Desobediência civil para libertar-se dos combustíveis
fósseis.
“Por mim ficaria contente se todos os prados do mundo
ficassem em estado selvagem como consequência das iniciativas dos homens para
se redimirem” - Henry Thoreau
“Liberte-se
dos Combustíveis Fósseis”. De 4 a 15 de maio de 2016, uma onda global de
desobediência civil terá como alvo os projetos mais perigosos relacionados aos
combustíveis fósseis, para manter o carvão, petróleo e gás no subsolo e
acelerar a transição rápida para 100% de energia renovável.
Como
tive a oportunidade de mostrar na semana passada, o acordo de Paris assinado no
Dia da Terra (22 de abril) estabelece como meta, no melhor cenário, conter o
aquecimento global em 1,5º C em relação à temperatura do período
pré-industrial, ou seja, antes do início do uso generalizado dos combustíveis
fósseis. O gráfico apresentado no artigo mostra que existe uma alta correlação
entre o aumento das emissões de gases de efeito estufa e o aquecimento global,
sendo que a concentração de CO2 na atmosfera já atingiu 400 partes por milhão
(o seguro é no máximo 350 ppm).
No
mesmo artigo mostrei que os três primeiros meses de 2016 foram os mais quentes
da série histórica das medições iniciadas em 1880. O recorde foi batido por
larga margem, pois, em relação à média da temperatura do século XX, o ano mais
frio foi 1908 com anomalia de -0,44º C, o ano mais quente foi 1998 com anomalia
de 0,63º C, enquanto 2015 chegou a 0,90º C. A rapidez do aquecimento
surpreendeu em 2016, pois o mês de março apresentou anomalia de 1,22º C em
relação à média do século XX. Considerando a média de 1880-1910 (início da
série) o aumento ultrapassou o 1,5º C. Ou seja, atingimos em 2016 aquilo que o
Acordo de Paris prevê para 2100.
Portanto,
não há tempo a perder. É preciso reduzir a emissão de gases de efeito estufa.

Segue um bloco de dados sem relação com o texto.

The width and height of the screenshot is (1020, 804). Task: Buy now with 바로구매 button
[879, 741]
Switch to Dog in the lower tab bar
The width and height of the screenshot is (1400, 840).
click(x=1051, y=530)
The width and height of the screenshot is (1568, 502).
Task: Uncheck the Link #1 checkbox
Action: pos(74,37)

Diversas medidas são necessárias. Mas, com certeza, uma das mais urgentes é
superar a dependência dos combustíveis fósseis e fazer a mudança da matriz
energética mundial para o uso de fontes renováveis e para deixar o carvão,
petróleo e gás no subsolo, ao invés de queimá-los e emitir CO2,
acelerando o aquecimento global e a acidificação dos oceanos.
Diante
do poder das grandes multinacionais do petróleo e dos governos que incentivam o
uso dos combustíveis fósseis, a alternativa é a construção de um movimento de
baixo para cima de desobediência civil e de boicote pacífico aos interesses da
indústria fóssil.
A
ideia da “Desobediência Civil” surgiu a partir de um texto lançado por Henry
David Thoreau (1817-1862) que, se opondo à Guerra dos Estados Unidos contra o
México, à escravidão nos Estados Unidos e ao genocídio dos índios americanos,
publicou o seu influente libelo (em 1849) onde propõe uma resistência pacífica
a certas leis de um Estado que era belicista, escravista, perseguia os povos
indígenas e não respeitava a natureza. A ideia da desobediência civil
atravessou as fronteiras geográficas e temporais e se transformou numa grande
referência da luta contra a opressão, a exploração, a injustiça, a
discriminação e pela defesa do meio ambiente.
A
proposta de desobediência civil de Thoreau começou a se espalhar pelo mundo
quando Leon Tolstói (1828-1910) passou a utilizar a ideia no combate ao
totalitarismo czarista na Rússia. Em seguida, Gandhi utilizou os mesmos
princípios na luta contra a discriminação racial na África do Sul e na luta
pacífica pela independência da Índia. O movimento sufragista e a “guerra do
sexo” foram uma forma de desobediência civil em defesa do voto feminino. Também
foi com base no texto da desobediência civil que Martin Luther King organizou a
luta não violenta contra a discriminação racial e pelos direitos civis nos
Estados Unidos, cem anos após a publicação do texto original. Thoreau foi
inspiração para o movimento hippie e o lema “Paz e Amor” dos jovens que
contestavam os valores tradicionais da sociedade de consumo, protestavam contra
a guerra do Vietnã e a hegemonia do complexo econômico-militar.
Outra
obra influente de Thoreau foi o famoso livro “Walden” (de 1854), onde defendeu
um estilo de vida simples, a contemplação, a autossuficiência e a defesa dos direitos
da natureza e da vida selvagem (Wilderness). As obras de Thoreau tornaram uma
das influências mais marcantes do movimento ambientalista. Por exemplo, Thoreau
foi um dos inspiradores da criação do Parque Nacional de Yosemite e do Parque
Nacional de Yellowstone nos Estados Unidos e tantos outros ao redor do mundo.
Na
década de 1970, Thoreau inspirou o movimento de Ecologia Profunda, termo
proposto pelo filósofo norueguês Arne Naess (1973) que sugeriu uma mudança do
paradigma antropocêntrico dominante (chamada de “ecologia rasa”) para uma
concepção ecocêntrica ou biocêntrica. Thoreau também influenciou a luta ética e
estética contra o especismo, pelo abolicionismo animal e pela extensão dos
direitos morais às espécies não-humanas, conforme defendem os filósofos Paul
Singer e Tom Regan.
Agora
em 2016, Henry Thoreau serve de inspiração para o movimento “Liberte-se dos
Combustíveis Fósseis”. No site da campanha está descrito da seguinte forma um
dos objetivos: “Ação direta pacífica: a destruição do nosso planeta e o
envenenamento das comunidades representam um ataque violento. Não reagiremos da
mesma maneira. Não seremos violentos, não destruiremos nenhuma propriedade.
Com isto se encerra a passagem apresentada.